Cuándo el exceso de agua requiere atención médica urgente
Si tras beber una cantidad grande de agua en poco tiempo aparece dolor de cabeza intenso y repentino, náuseas sin otra causa aparente, confusión o desorientación, hay que acudir a urgencias sin esperar. La hiponatremia sintomática es una emergencia que requiere corrección cuidadosa y vigilada del sodio plasmático, porque corregirla demasiado rápido también puede producir daño neurológico grave.

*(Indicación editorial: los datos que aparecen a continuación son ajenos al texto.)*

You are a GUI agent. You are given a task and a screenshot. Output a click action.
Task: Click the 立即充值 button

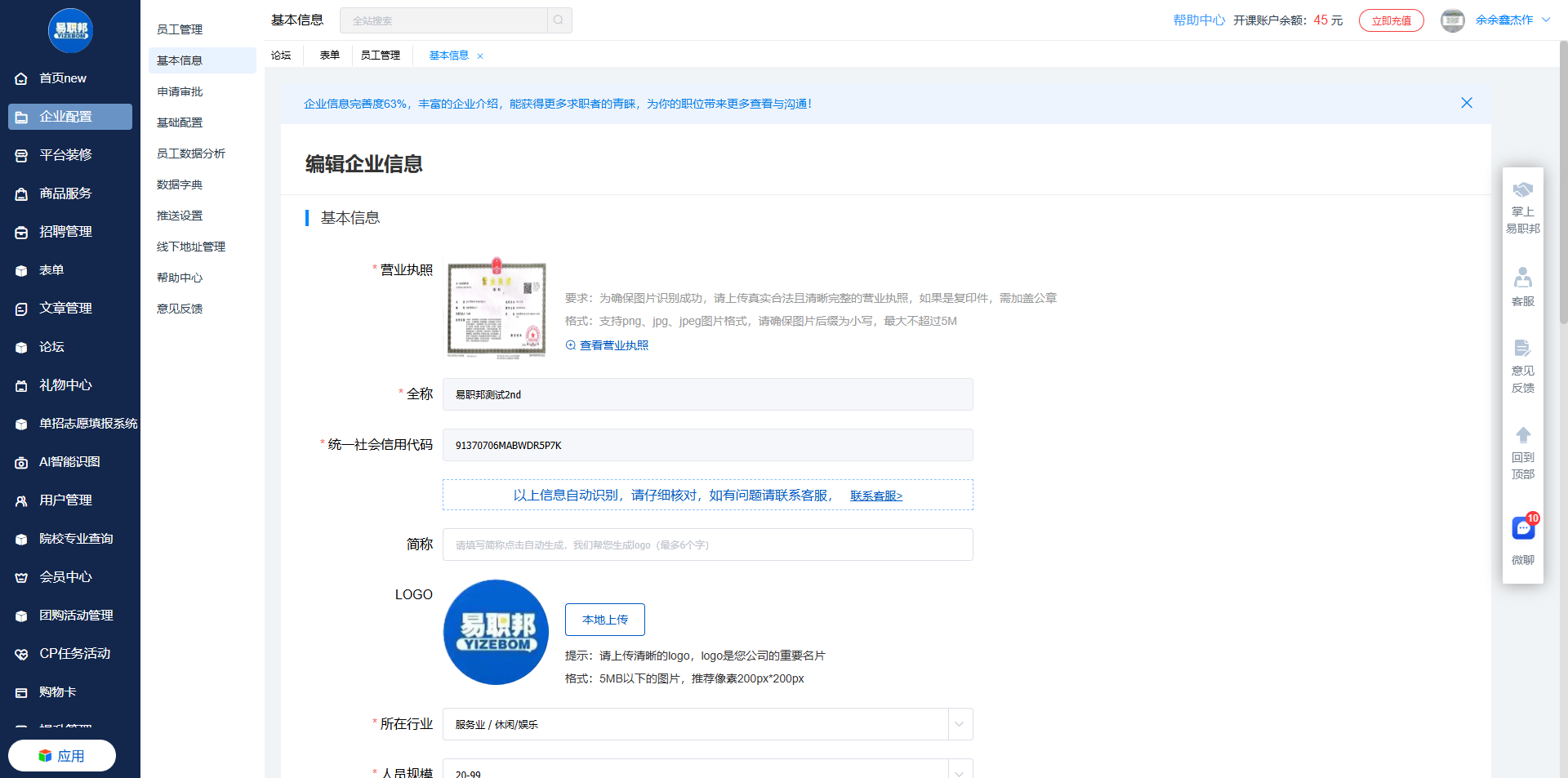(x=1391, y=20)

El agua es imprescindible para la vida, pero la forma en que se bebe importa tanto como la cantidad. Distribuir la hidratación a lo largo del día, respetar la capacidad de procesamiento de los riñones y no beber de forma compulsiva más allá de la sed son las tres reglas que hacen que la hidratación sea realmente saludable y no un riesgo encubierto.
Este artículo tiene una finalidad exclusivamente informativa y no sustituye la evaluación médica profesional. Las personas con enfermedades renales, cardíacas o que practican deporte de resistencia deben consultar con su médico cuál es la pauta de hidratación más adecuada para su situación.